New DMCA Designated Agent Requirements Effective December 2016

Intellectual Property Alert

On November 1, 2016, the United States Copyright Office published an amendment to 37 CFR § 201.38 that changes the registration requirements for Designated Agents under the Digital Millennium Copyright Act.  Effective December 1, 2016, entities that wish to avail themselves of the safe harbor provisions of the DMCA must register their Designated Agents through the new online registration system.  Entities that registered Designated Agents through the previous paper registration regime have until December 31, 2017 to re-register through the online system.  Failure to register through the new online system by the applicable deadline will result in loss of DMCA safe harbor protection.  In addition, failure to renew a Designated Agent's online registration every three years will result in loss of DMCA safe harbor protection.

The safe harbor is created by section 512 of the DMCA.  Subject to certain conditions, it gives Internet service providers and website operators immunity against liability for copyright infringement with respect to "information residing on systems or networks at the direction of users."  In order to qualify for this immunity, an entity must identify a Designated Agent to receive copyright infringement notices, must provide the Designated Agent's contact information on the entity's website, and must register the Designated Agent with the Copyright Office, among other conditions. 
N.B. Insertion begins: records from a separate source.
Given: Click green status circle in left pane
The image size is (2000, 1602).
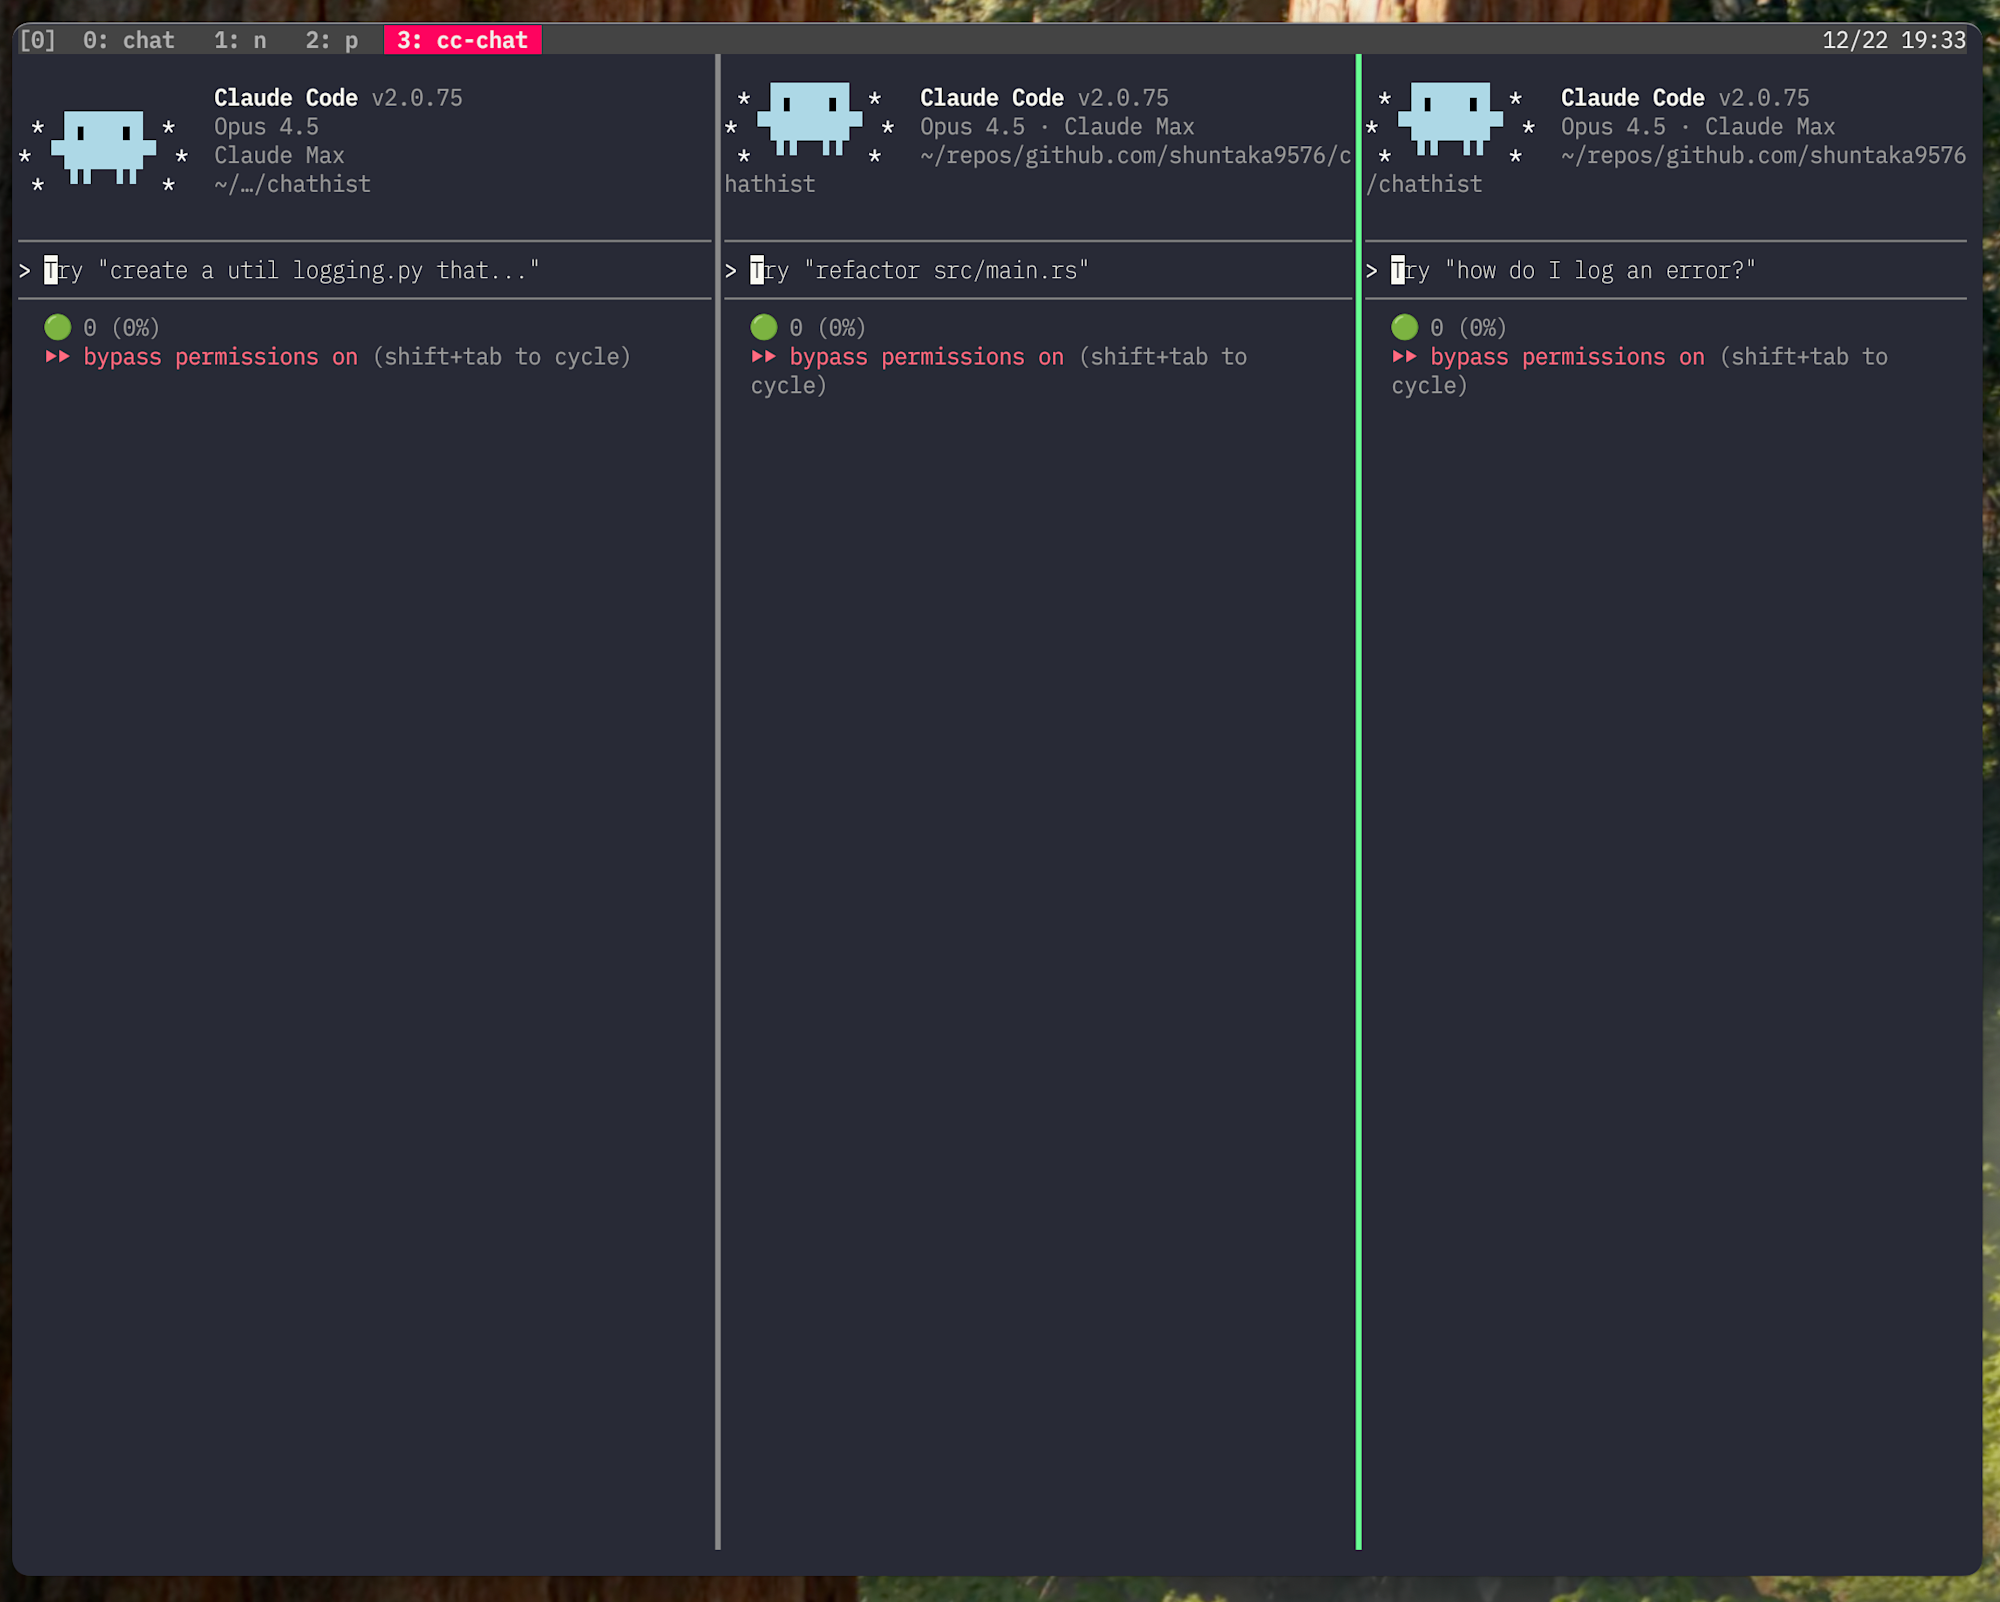Looking at the screenshot, I should click(58, 327).
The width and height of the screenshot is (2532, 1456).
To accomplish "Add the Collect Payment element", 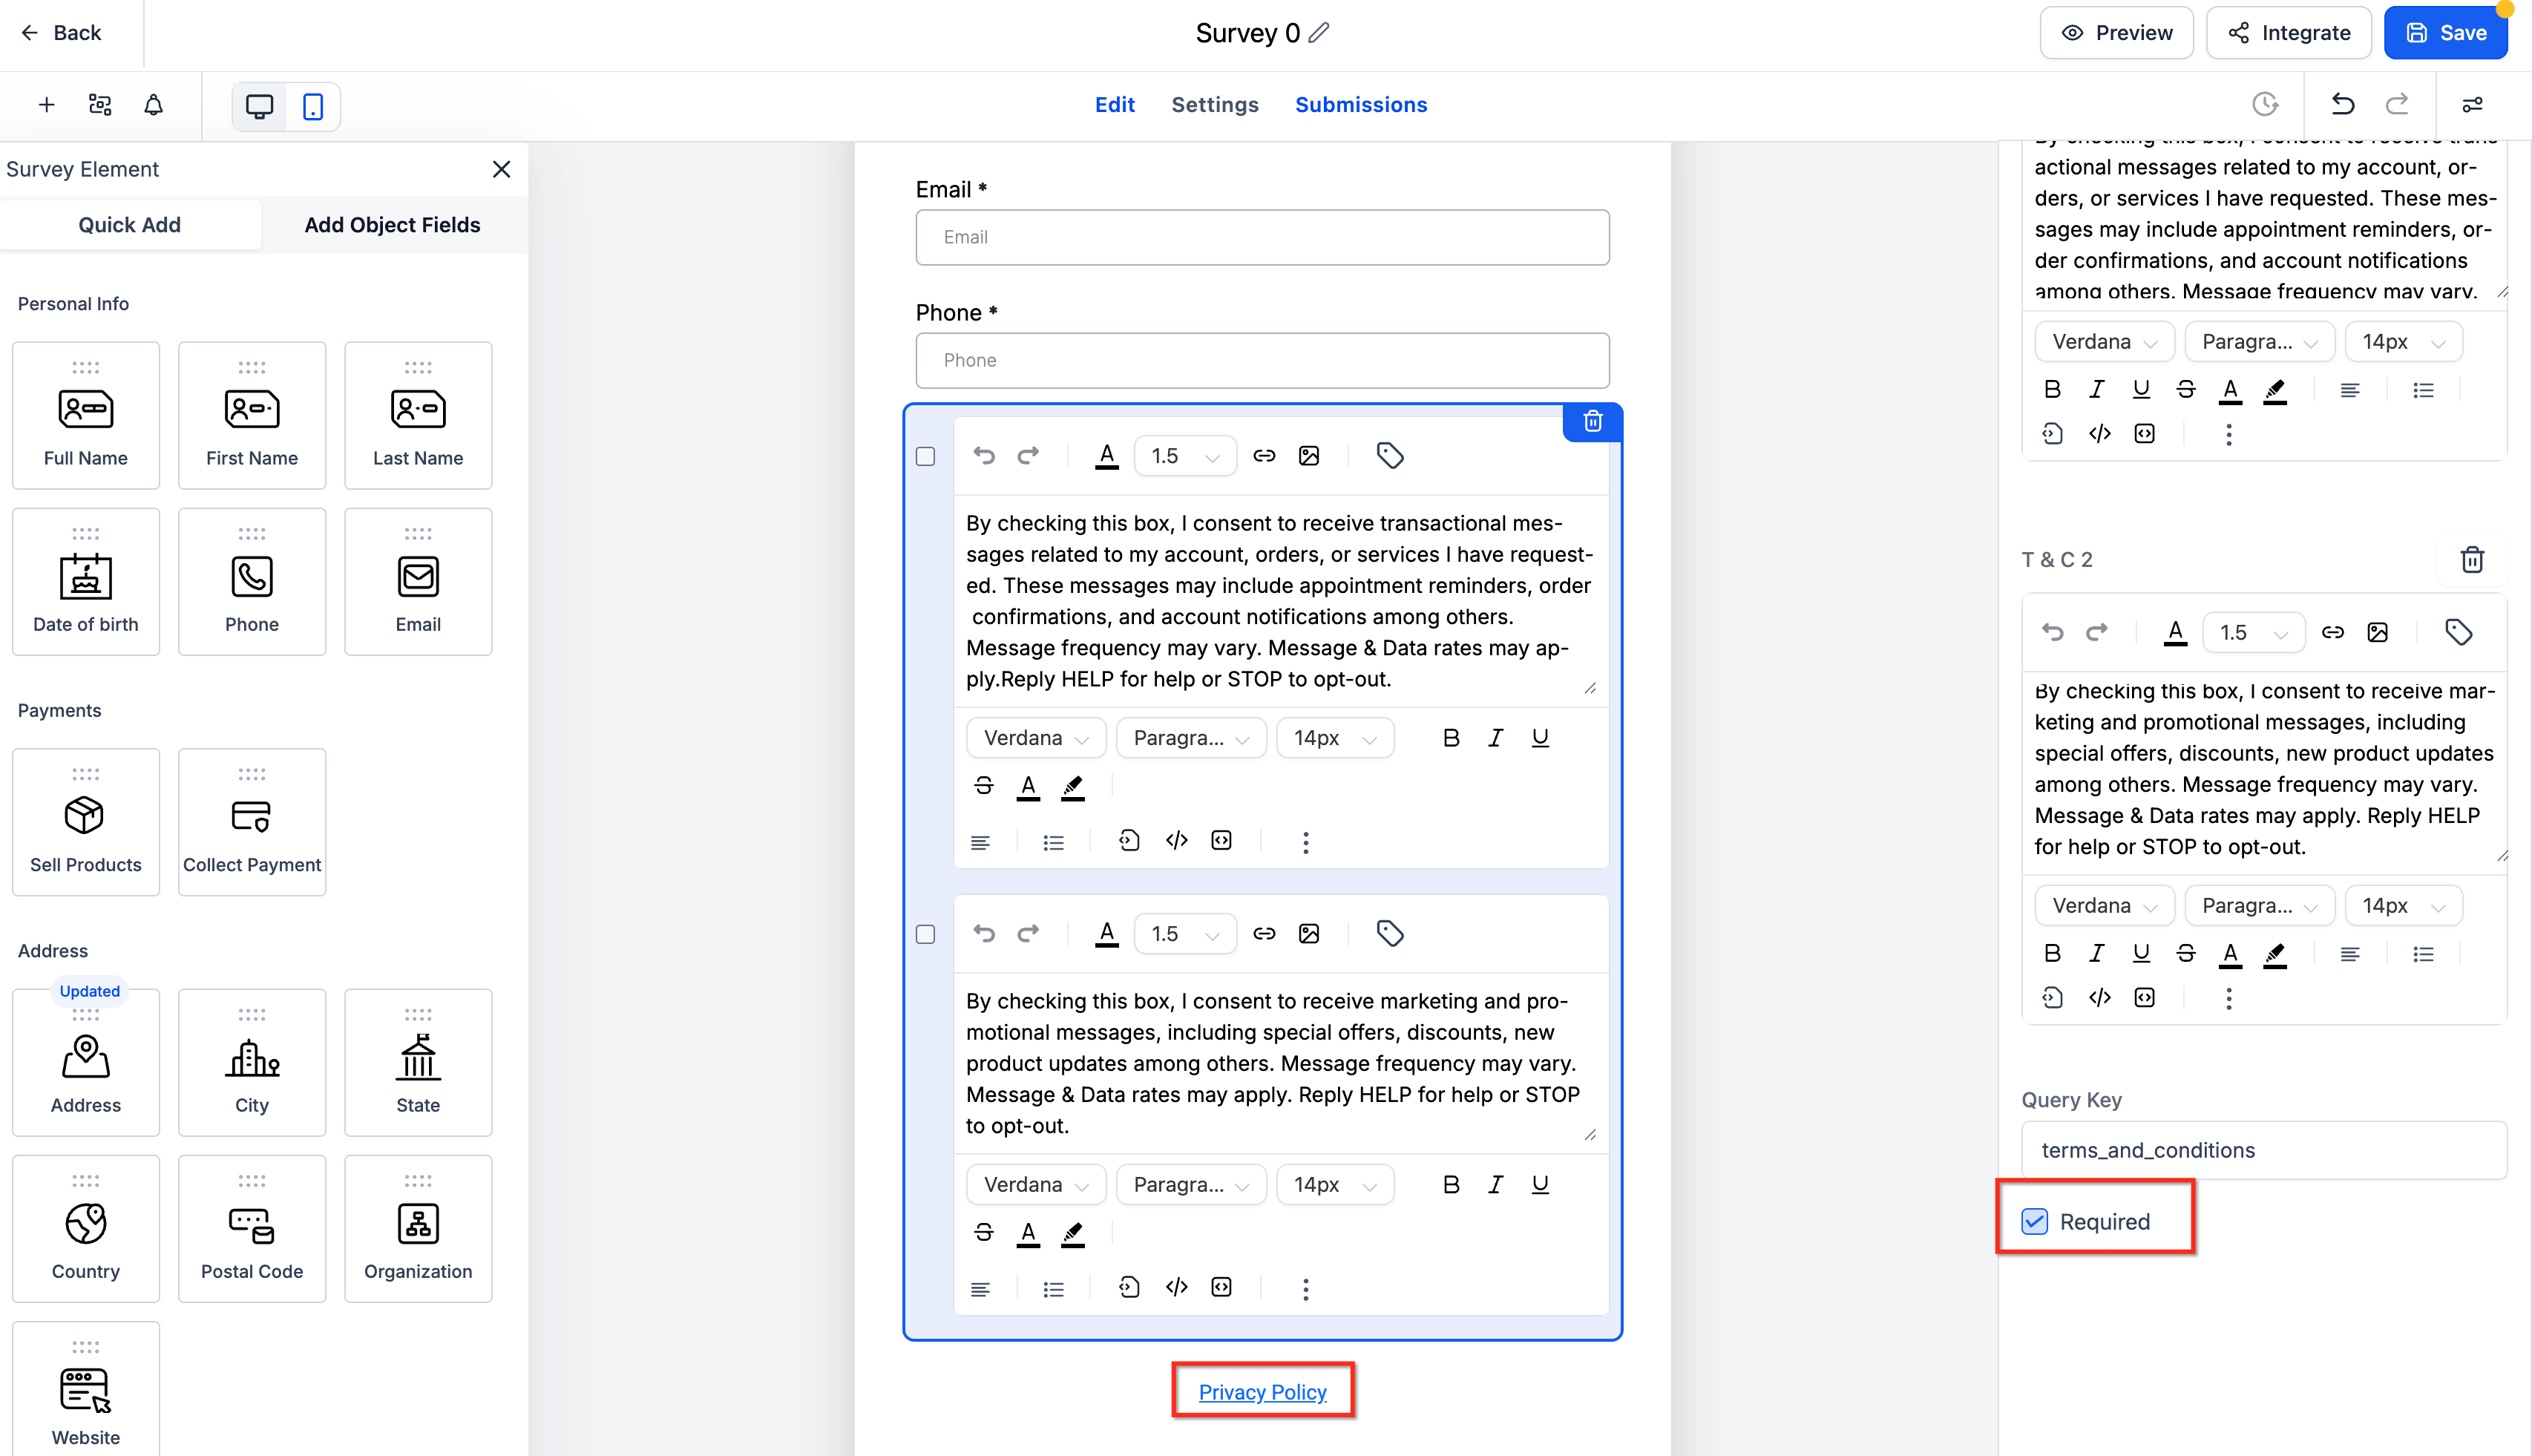I will pos(252,822).
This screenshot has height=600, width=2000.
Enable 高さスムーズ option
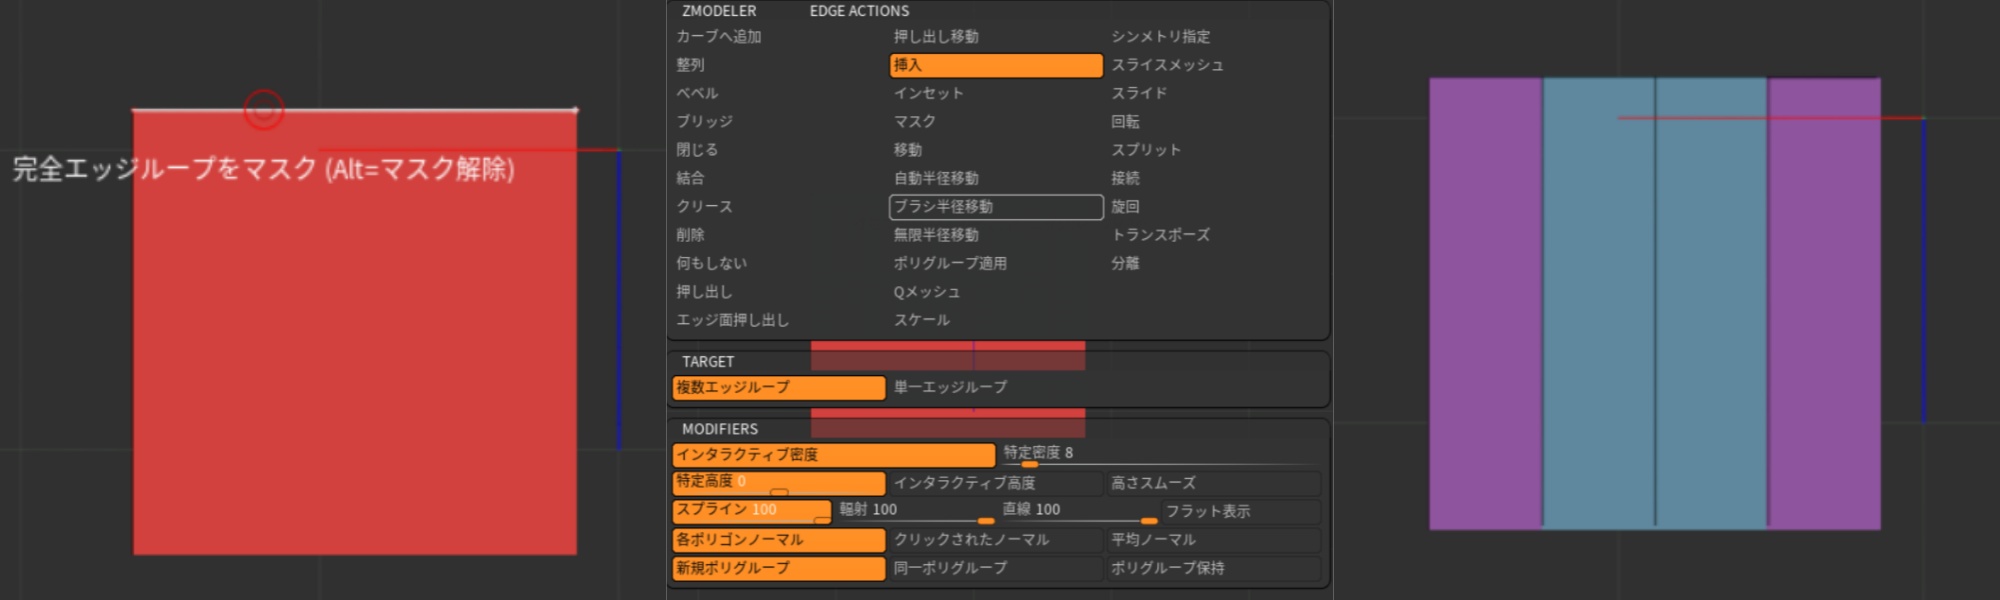[1213, 483]

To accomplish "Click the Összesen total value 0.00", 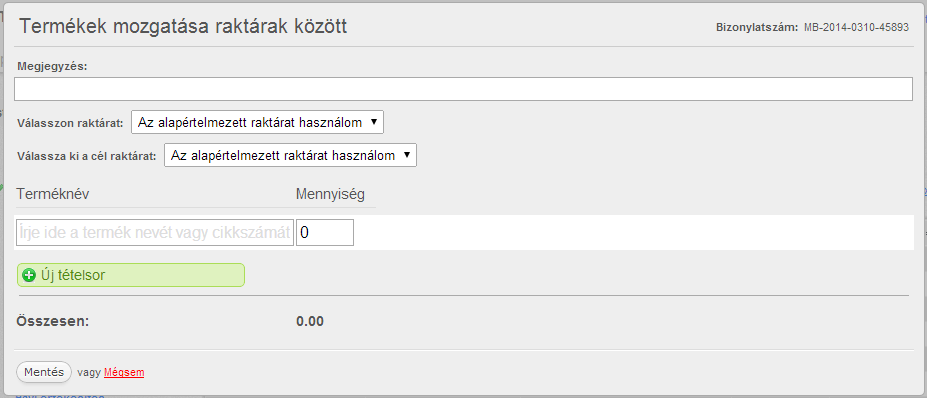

Prior to December 2016, an "interim" registration process was in place that operated using paper records.  The Copyright Office's new directory system replaces this antiquated paper-based system, which was cumbersome and expensive.  Benefits of the new online directory system include improved directory search capabilities and reduced cost for the initial registration ($6 for online registration vs. $105 for paper registration).  However, under the Copyright Office's new online system, a designation "expire[s] and become[s] invalid" three years after the initial registration unless the service provider renews the designation by either amending it to correct or update information or resubmitting the registration information without amendment.  37 CFR § 201.38(a)(4).  This new "periodic renewal" requirement creates a significant risk of liability should a registration lapses due to inadvertence or neglect.  To address this risk, entities and their counsel should set up internal processes to track and meet renewal dates to ensure continuous protection.

All required fields in the online registration system must be completed in order for the designation to be registered with the Copyright Office. The person designating the agent with the Copyright Office must provide the following information for administrative purposes in addition to the information required by section 512(c)(2):

(i) The first name, last name, position or title, organization, physical mail address (street address or post office box), telephone number, and email address of two representatives of the service provider who will serve as primary and secondary points of contact for communications with the Office; and

(ii) A telephone number and email address for the service provider for communications with the Office.